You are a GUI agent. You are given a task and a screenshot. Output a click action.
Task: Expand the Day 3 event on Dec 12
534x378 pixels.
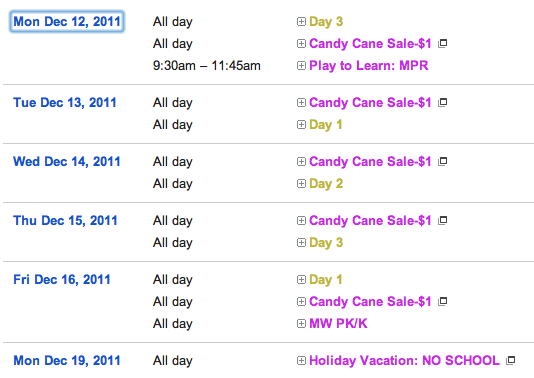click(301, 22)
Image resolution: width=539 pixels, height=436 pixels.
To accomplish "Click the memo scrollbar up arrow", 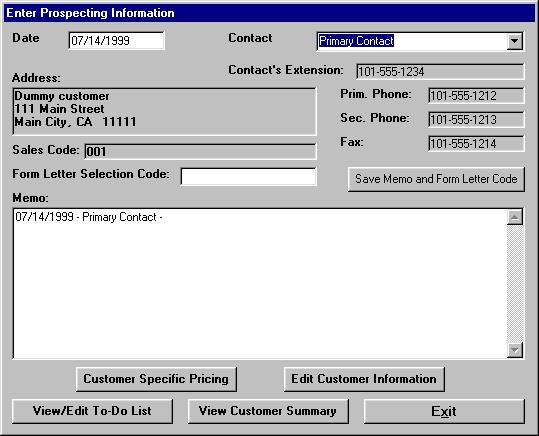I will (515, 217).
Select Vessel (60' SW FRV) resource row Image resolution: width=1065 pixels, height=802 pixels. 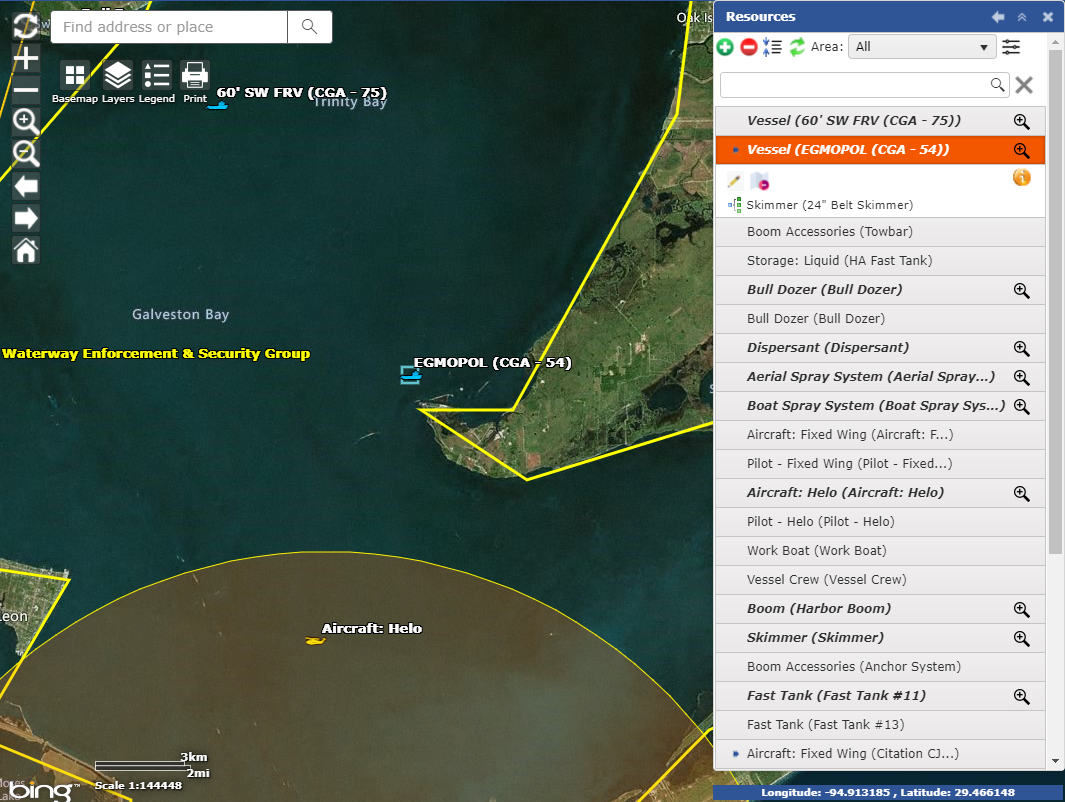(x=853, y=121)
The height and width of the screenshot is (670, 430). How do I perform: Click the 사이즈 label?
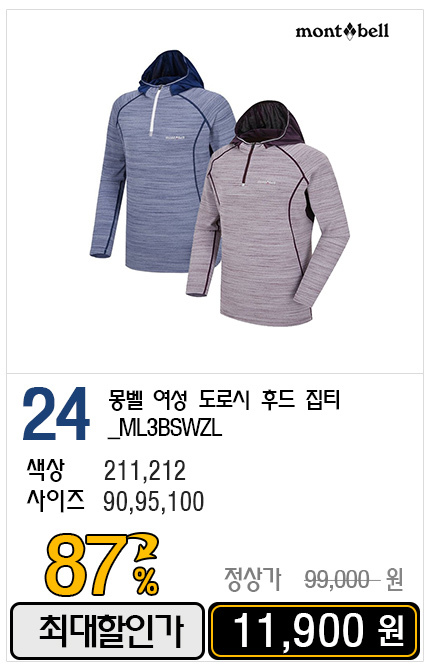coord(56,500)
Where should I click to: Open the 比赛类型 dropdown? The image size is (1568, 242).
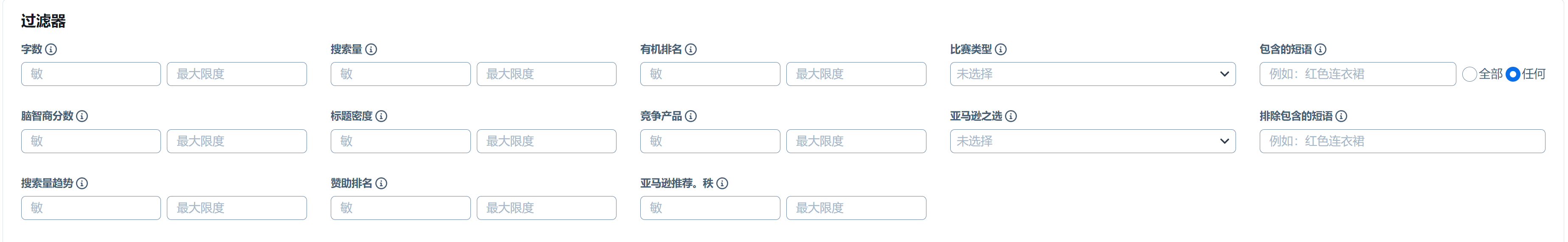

= ACTIVITY =
The lines from the one holding "The height and" through the end of the entries are to be transcribed exactly, both ends included, with the pictures left out.

= TASK RESULT =
The height and width of the screenshot is (670, 430). How do I perform: Click the 사이즈 label?
coord(56,500)
Where should I click to: Open the 比赛类型 dropdown? The image size is (1568, 242).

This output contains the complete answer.